The City rejected energy regulator Ofgem’s call for a competition investigation into the industry, sending shares in energy providers lower amid warnings much-needed investment would be deterred.
The investigation is expected to take about two years and could lead to a huge shake-up of the industry, including breaking up the retail and generation units of the Big Six providers into completely separate companies. Opponents of the review argue that the uncertainty created by the process will put investors off backing new power plants.
Shares in SSE, one of the two Big Six energy providers listed in the UK, tumbled by 2.5% to 1,481.16p today while the other — British Gas owner Centrica — fell nearly 1 per cent to 320.8p.
“Ofgem says referral is to ‘clear the air’. This will cost tens of millions of pounds and freeze investment adding to security of supply risks,” said Liberum Capital analyst Peter Atherton.
He also accused the regulator of being swayed by politicians, who have placed energy prices centre stage in recent months.
“Ofgem has given up trying to be a politically independent regulator. Very damaging to the reputation of UK regulation,” he said in a tweet.

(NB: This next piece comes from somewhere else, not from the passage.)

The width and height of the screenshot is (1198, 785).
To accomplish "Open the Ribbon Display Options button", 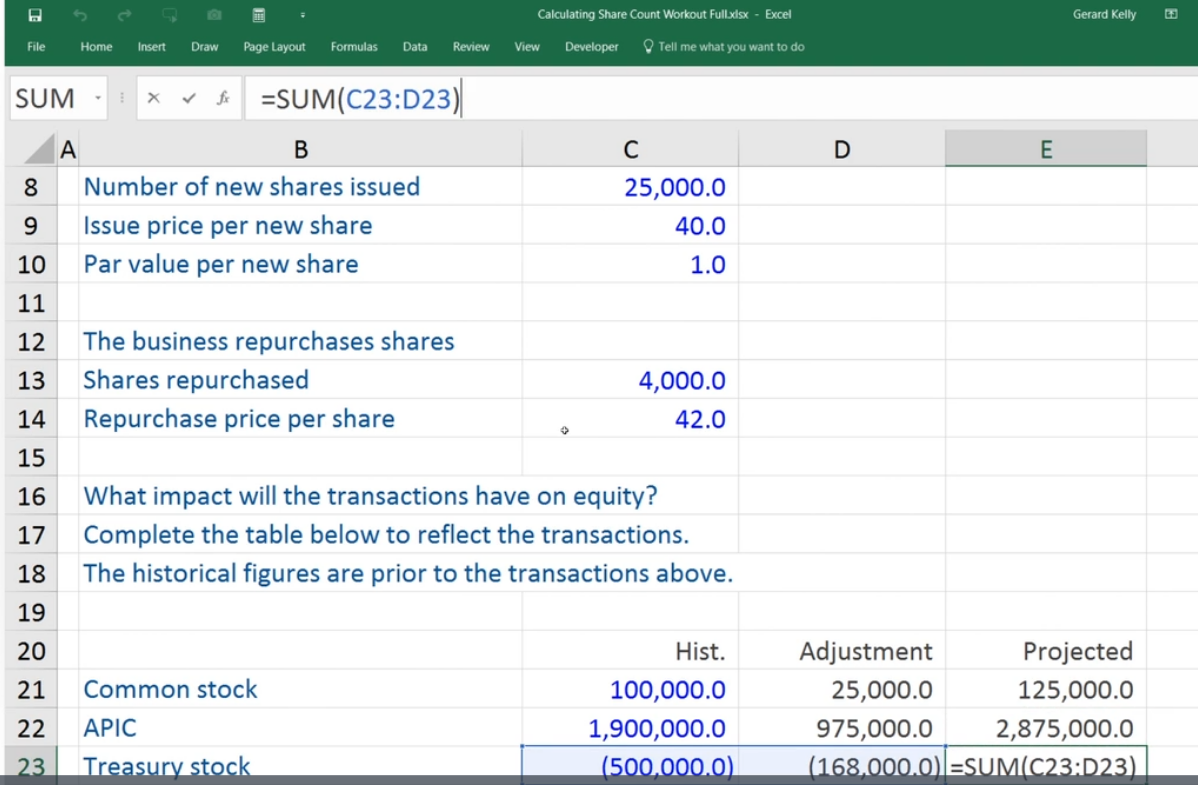I will (1170, 14).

Whitman Howard analyst Angelos Anastasiou added: “ When the investigation is finally concluded, there will doubtless be some new recommendations. However, we continue to believe the unpalatable price increases that we have seen in recent years are unfortunately ultimately justified, as they largely reflect external market pressures.”
But consumer groups welcomed the move. “Expect to see an increasing number of companies announce price freezes,” said James Padmore, head of energy at comparethemarket.com.